Want to build a feed generator, real-time analytics dashboard, or bot that responds to Bluesky events? You need the Firehose - Bluesky's real-time event stream. This guide covers everything from what the Firehose is to building applications that consume it.

What is the Bluesky Firehose?

The Firehose is a live stream of every public event that happens on the Bluesky network. Every post, like, repost, follow, block, and profile update flows through this stream in real-time.

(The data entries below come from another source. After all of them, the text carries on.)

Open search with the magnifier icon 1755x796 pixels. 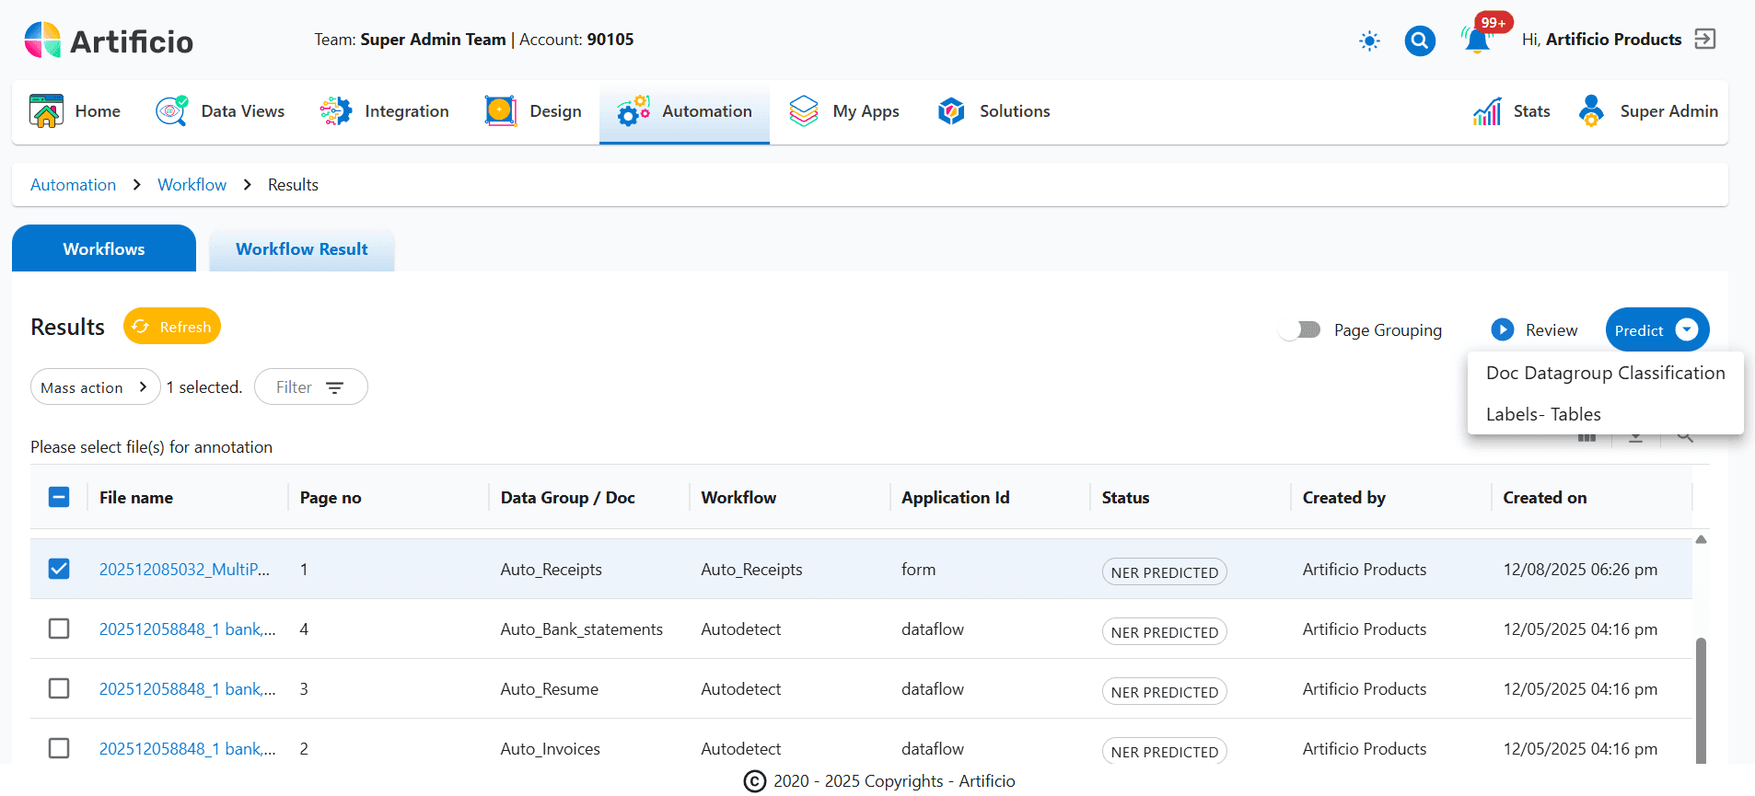tap(1419, 40)
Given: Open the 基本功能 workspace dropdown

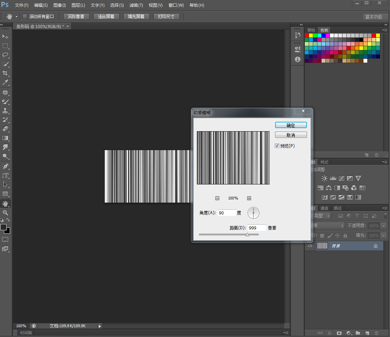Looking at the screenshot, I should 374,17.
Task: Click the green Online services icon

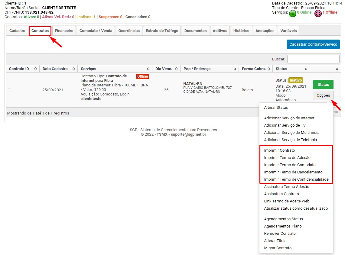Action: [x=292, y=14]
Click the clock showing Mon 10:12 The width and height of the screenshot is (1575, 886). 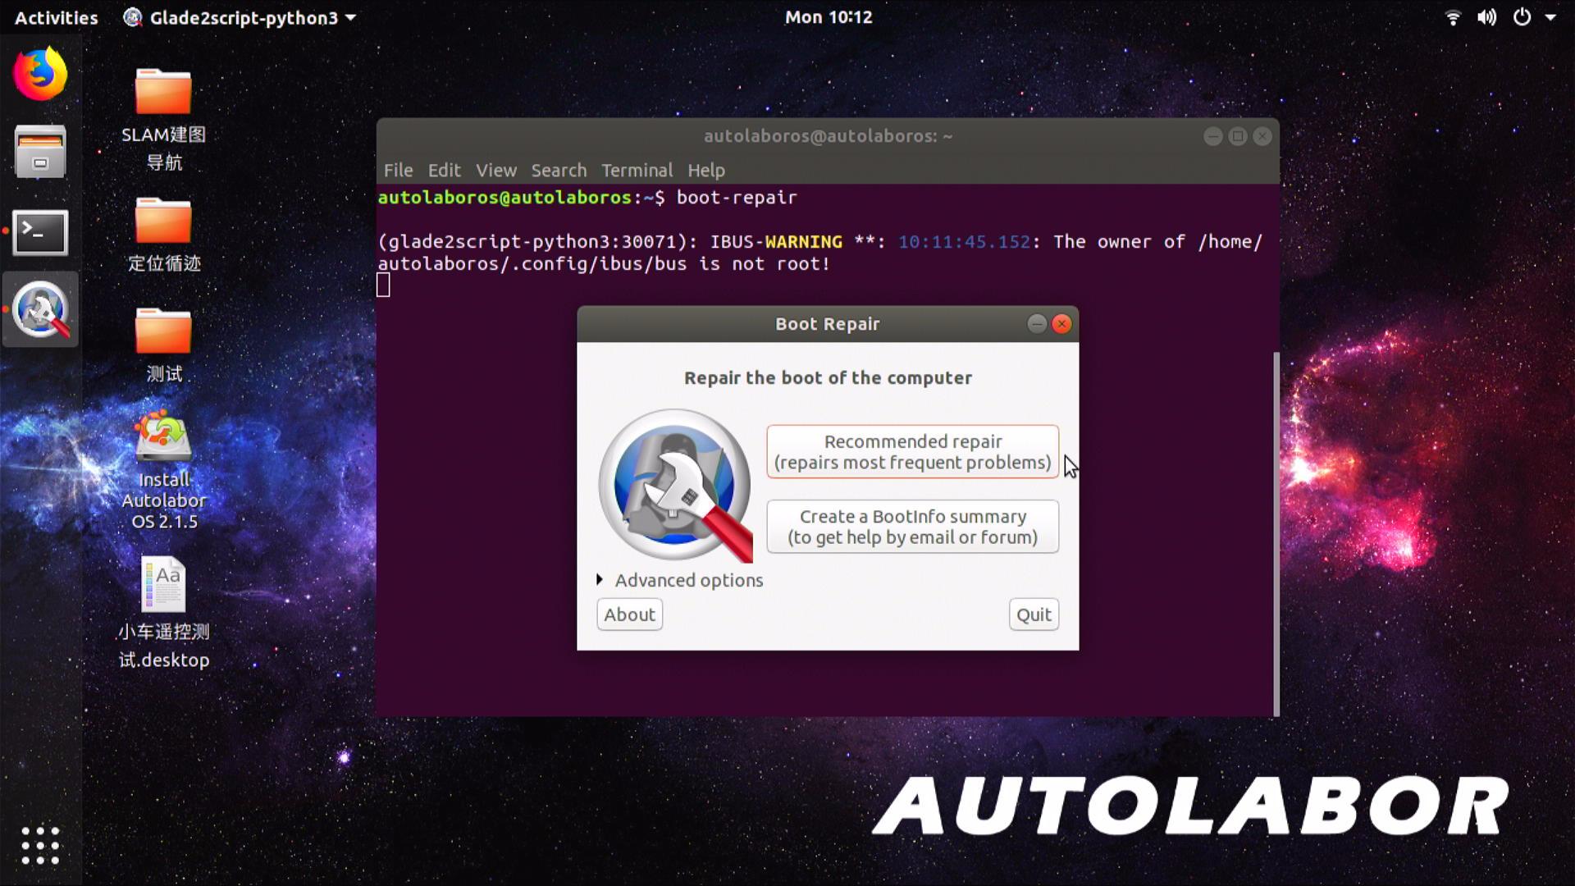(828, 17)
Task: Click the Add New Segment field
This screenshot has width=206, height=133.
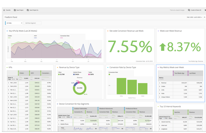Action: tap(32, 23)
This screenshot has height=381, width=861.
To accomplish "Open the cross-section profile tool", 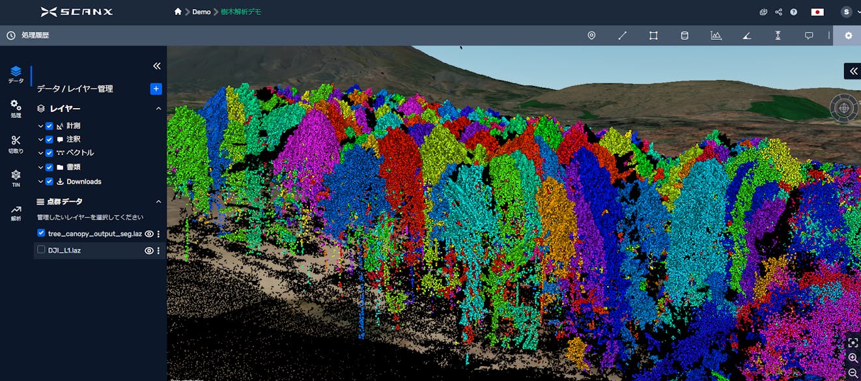I will tap(716, 35).
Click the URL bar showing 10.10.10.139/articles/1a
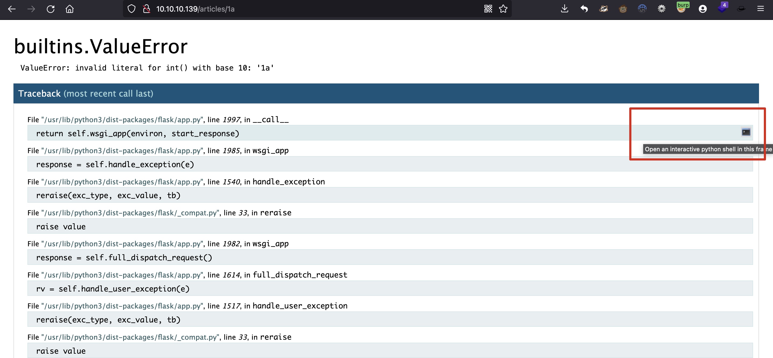This screenshot has width=773, height=358. pyautogui.click(x=270, y=9)
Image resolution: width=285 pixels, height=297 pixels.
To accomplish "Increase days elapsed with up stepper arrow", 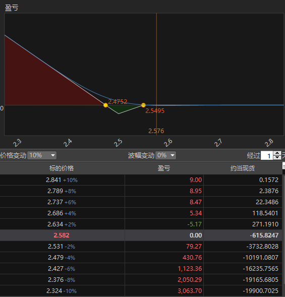I will point(277,153).

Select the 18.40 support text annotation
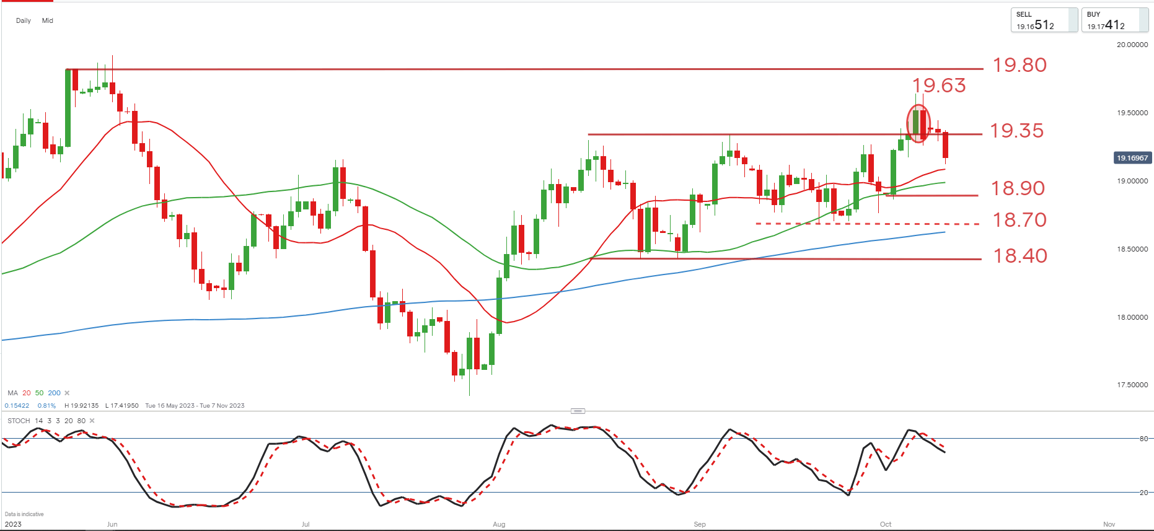coord(1020,256)
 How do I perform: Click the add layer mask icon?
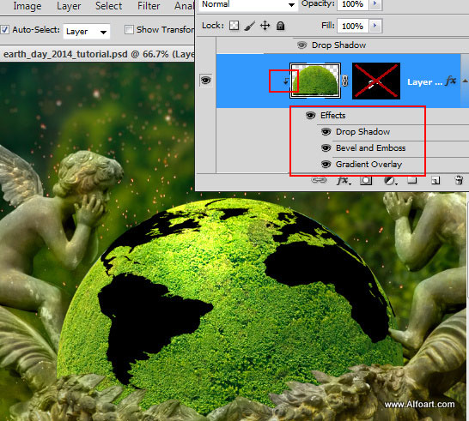click(366, 180)
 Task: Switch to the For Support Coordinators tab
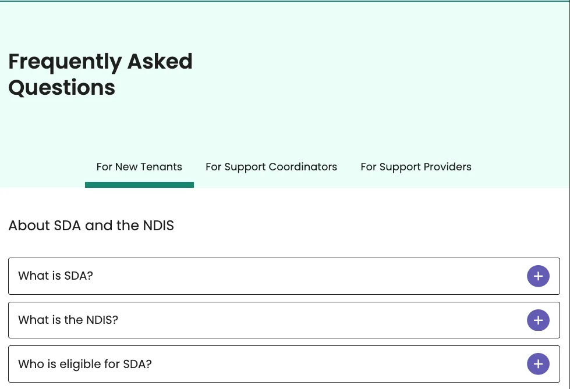coord(271,167)
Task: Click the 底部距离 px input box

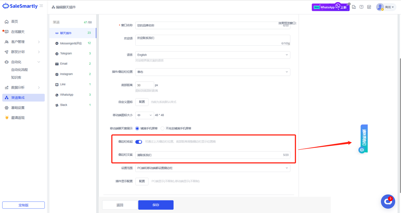Action: (x=144, y=85)
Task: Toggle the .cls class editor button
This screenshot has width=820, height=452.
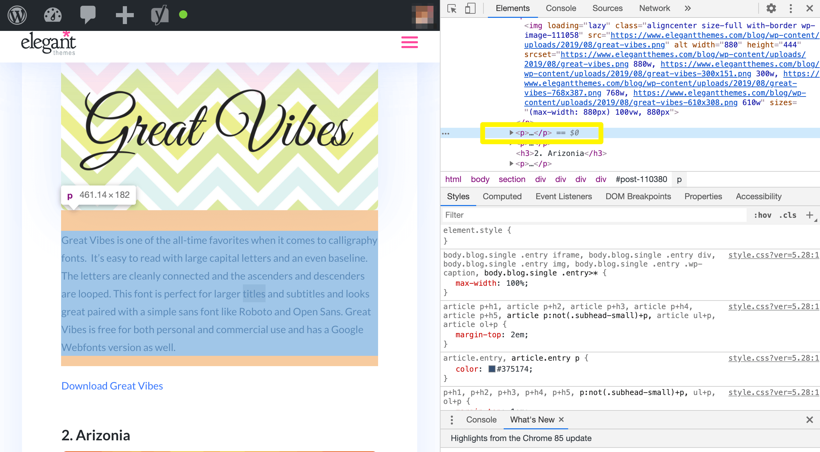Action: (x=788, y=216)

Think of it as a river of data constantly flowing from all Bluesky users. By tapping into this stream, you can:

  • Build custom feeds - Filter and curate posts for specific audiences
  • Create analytics - Track trends, popular topics, and network statistics
  • Power bots - Respond to mentions, keywords, or specific actions
  • Send notifications - Alert users when something relevant happens
  • Archive content - Store posts for research or backup

Two Ways to Access: Firehose vs Jetstream

Bluesky offers two ways to consume the real-time stream:

1. Raw Firehose (com.atproto.sync.subscribeRepos)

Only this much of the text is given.